Ottemperanza al giudicato del giudice del lavoro e accessori non corrisposti (TAR Sicilia n. 1413 del 18.05.2026)

Principi di diritto (Massima)
Il giudizio di ottemperanza è ammissibile quando ha ad oggetto una sentenza definitiva del giudice ordinario resa in materia di pubblico impiego contrattualizzato, costituendo essa giudicato pienamente idoneo a essere eseguito davanti al giudice amministrativo. L’avvenuto pagamento della sola sorte capitale, in pendenza del giudizio, determina la cessazione della materia del contendere limitatamente a quella pretesa, ma non elide l’interesse alla decisione sugli accessori espressamente riconosciuti dal titolo e rimasti insoddisfatti. La sopravvenuta esecuzione, ancorché parziale, non elimina la soccombenza sostanziale dell’Amministrazione debitrice, che si valuta con riguardo alla situazione esistente al momento della proposizione del ricorso. In caso di perdurante inadempimento consegue la nomina del commissario ad acta.

Il Fatto

La ricorrente ha chiesto l’ottemperanza alla sentenza del Tribunale di Gela, Sezione lavoro, n. 10 del 10 gennaio 2025, che ha accertato il suo diritto alla corresponsione della retribuzione professionale docente per il servizio prestato con contratti a tempo determinato e ha condannato il Ministero dell’Istruzione e del Merito al pagamento della somma di € 3.114,45, oltre alla maggior somma tra interessi legali e rivalutazione monetaria, nonché alle spese di lite con distrazione in favore dei difensori antistatari.
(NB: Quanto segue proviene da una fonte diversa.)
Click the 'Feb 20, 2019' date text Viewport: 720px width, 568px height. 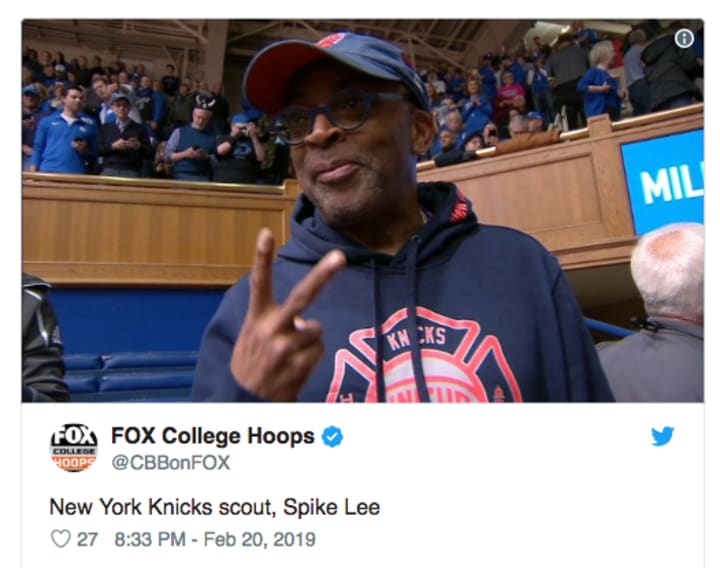(259, 539)
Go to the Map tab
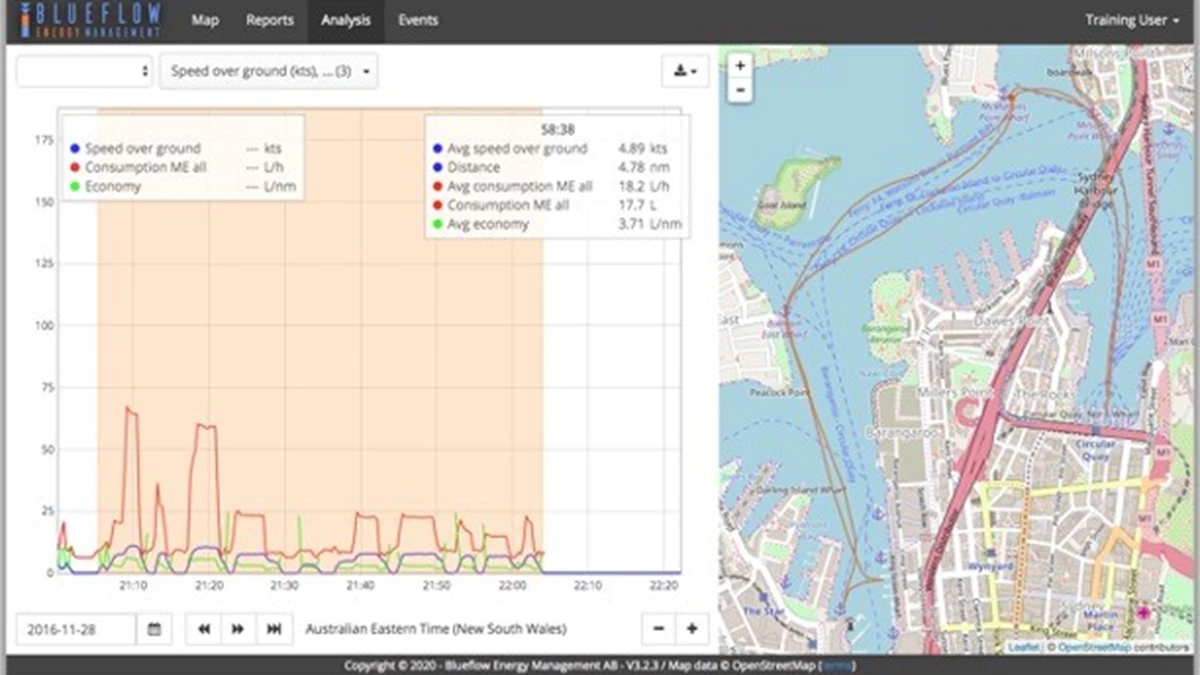This screenshot has height=675, width=1200. [x=204, y=20]
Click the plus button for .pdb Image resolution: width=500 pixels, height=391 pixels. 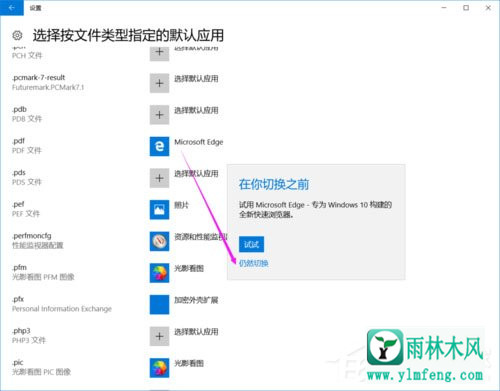click(159, 115)
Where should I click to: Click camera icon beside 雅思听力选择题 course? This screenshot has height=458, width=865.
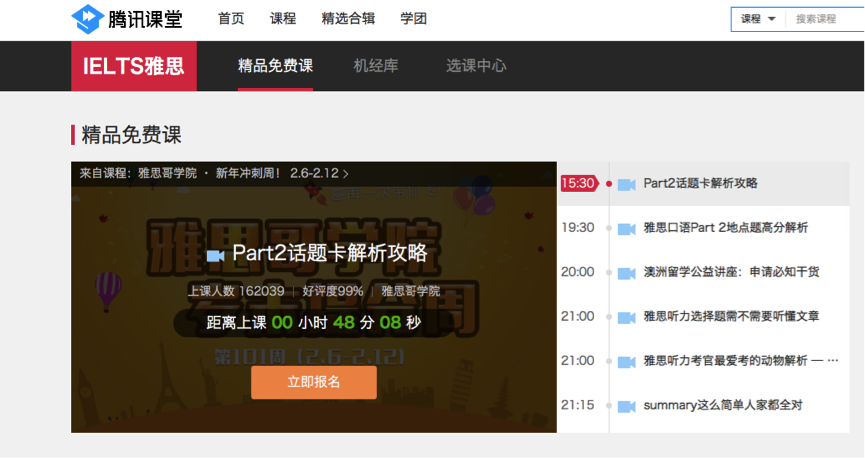[x=627, y=317]
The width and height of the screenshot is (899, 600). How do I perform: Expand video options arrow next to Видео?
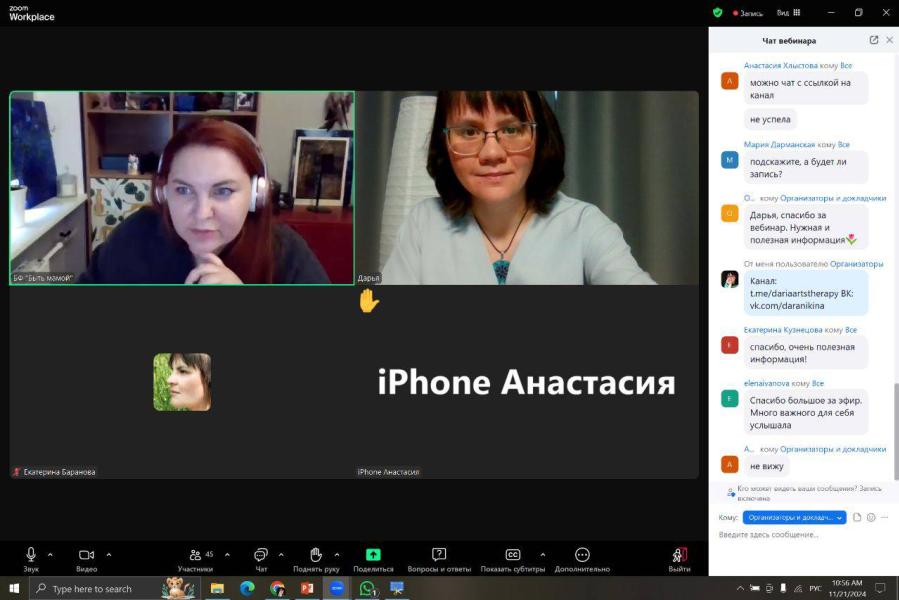pos(109,554)
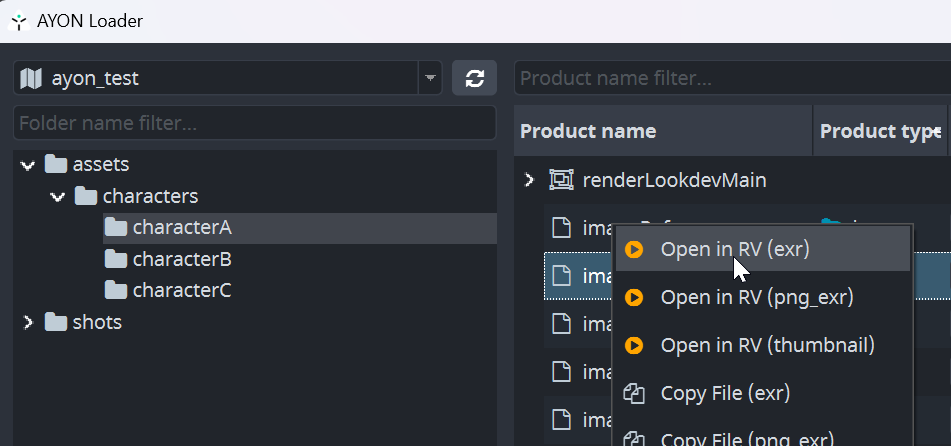Choose Open in RV (png_exr)

point(756,298)
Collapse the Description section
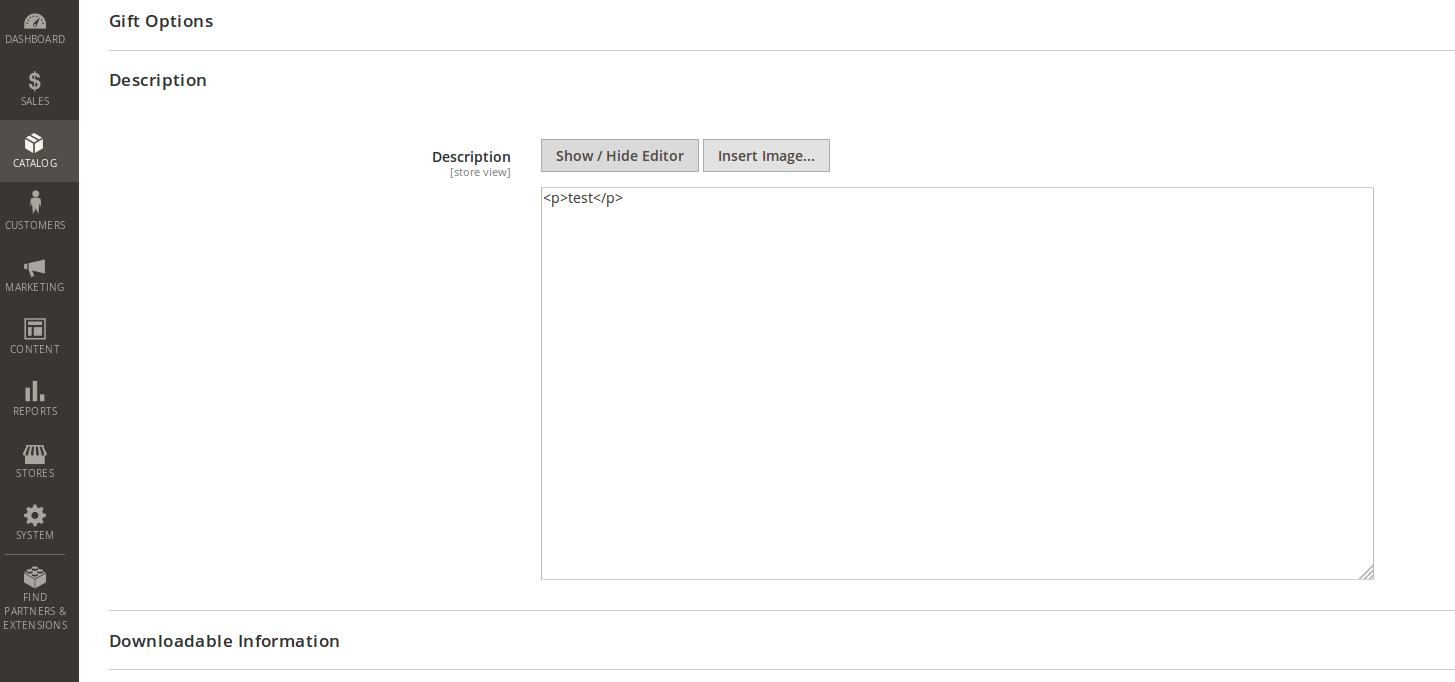This screenshot has height=682, width=1455. click(157, 80)
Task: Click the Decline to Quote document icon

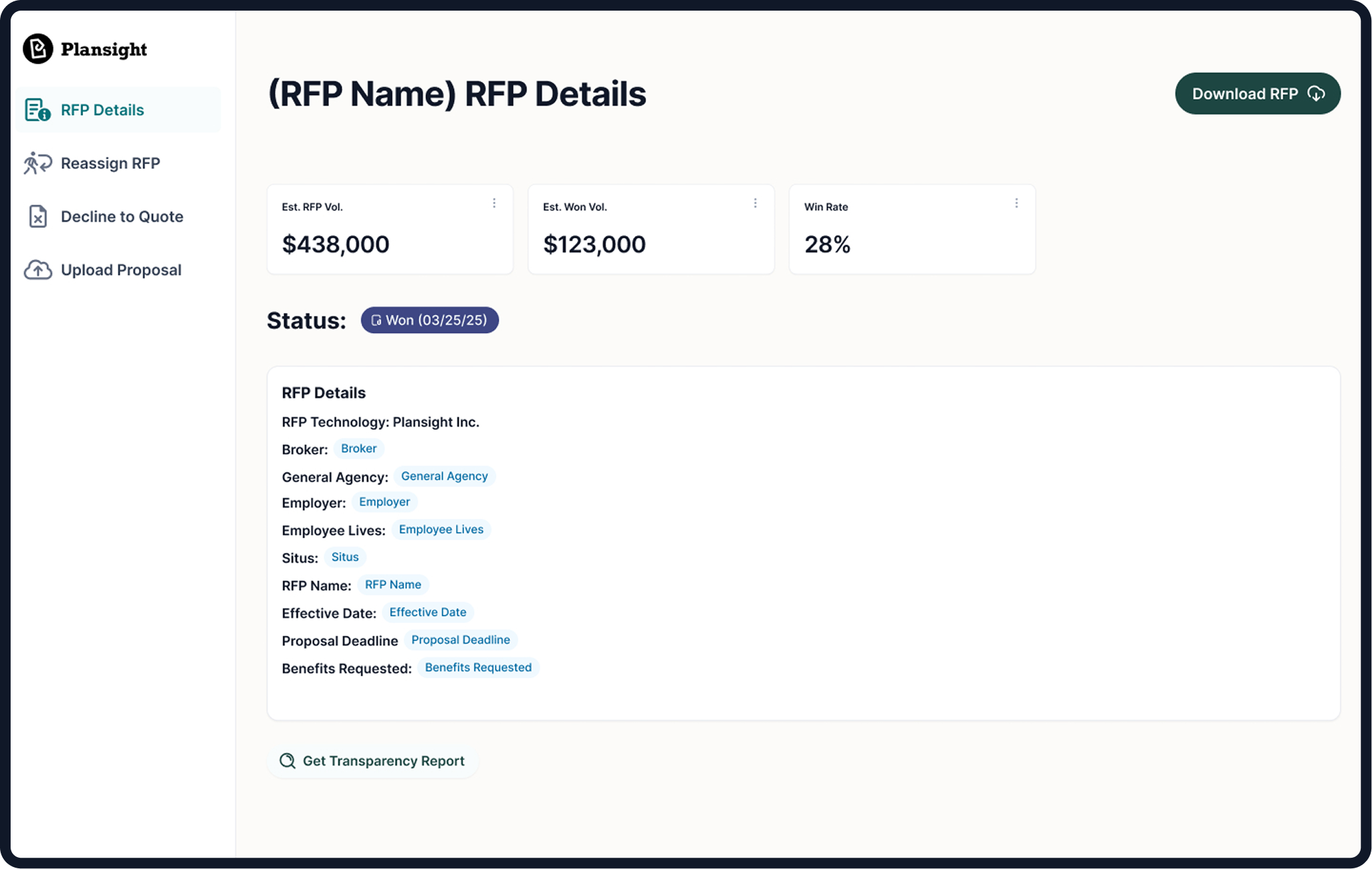Action: click(x=37, y=216)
Persistendo l’inerzia dell’Amministrazione, la ricorrente ha domandato la dichiarazione di inottemperanza, l’ordine di esecuzione e la nomina di un commissario ad acta. Nel corso del giudizio ha rappresentato che il Ministero, in data 27 novembre 2025, ha provveduto al pagamento della sorte capitale, senza corrispondere gli accessori riconosciuti dal titolo. Il Ministero si è costituito con atto di mera forma.

La Motivazione della Corte

Il Tribunale richiama gli artt. 112 e 114 del codice del processo amministrativo e afferma l’ammissibilità del giudizio di ottemperanza avente ad oggetto una sentenza definitiva del giudice ordinario in materia di pubblico impiego contrattualizzato. Il giudicato formatosi è pienamente idoneo a essere eseguito davanti al giudice amministrativo.

Sul piano dei presupposti, dagli atti risulta che la sentenza è stata notificata in forma esecutiva il 12 aprile 2025 ed è passata in giudicato l’11 luglio 2025; il ricorso, notificato il 17 settembre 2025 e depositato il 2 ottobre 2025, è stato proposto nel rispetto delle forme di legge.

Quanto al merito, dalle deduzioni della ricorrente, non contestate, emerge che il Ministero ha pagato la sorte capitale il 27 novembre 2025 senza dare integrale esecuzione al giudicato sugli accessori. Limitatamente a quella pretesa si dichiara la cessazione della materia del contendere per sopravvenuta soddisfazione.

Permane invece l’interesse sugli accessori espressamente contemplati dal titolo, non risultando alcun adempimento in parte qua. Il ricorso è pertanto accolto e si ordina all’Amministrazione di dare integrale esecuzione al giudicato quanto alla maggior somma tra interessi legali e rivalutazione monetaria, nel termine di sessanta giorni dalla comunicazione o, se anteriore, dalla notificazione della decisione.

Per l’ipotesi di perdurante inadempimento è nominato sin d’ora commissario ad acta il Direttore Generale pro tempore competente, con facoltà di delega, che provvederà su istanza della parte interessata nell’ulteriore termine di sessanta giorni, senza ulteriore compenso in virtù del principio di onnicomprensività della retribuzione dirigenziale. Il Tribunale richiama l’art. 5-sexies, comma 8, l. n. 89/2001, dettato per i giudizi di ottemperanza ai decreti emessi ai sensi della stessa legge, applicandolo per analogia alle altre condanne al pagamento di somme.

Le spese seguono il principio della soccombenza virtuale, poiché il pagamento è intervenuto solo dopo la notificazione del ricorso e gli accessori restano insoddisfatti. La sopravvenuta esecuzione parziale non elide la soccombenza sostanziale, valutata alla data di proposizione del ricorso, quando il credito era integralmente insoddisfatto. Le spese sono liquidate in euro 500,00, oltre accessori, con distrazione in favore dei difensori antistatari.

Nota della Redazione

Ogni decisione citata è verificata sul provvedimento originale. Quando il documento può essere legittimamente ripubblicato senza esporre dati personali, mettiamo a disposizione anche il testo integrale.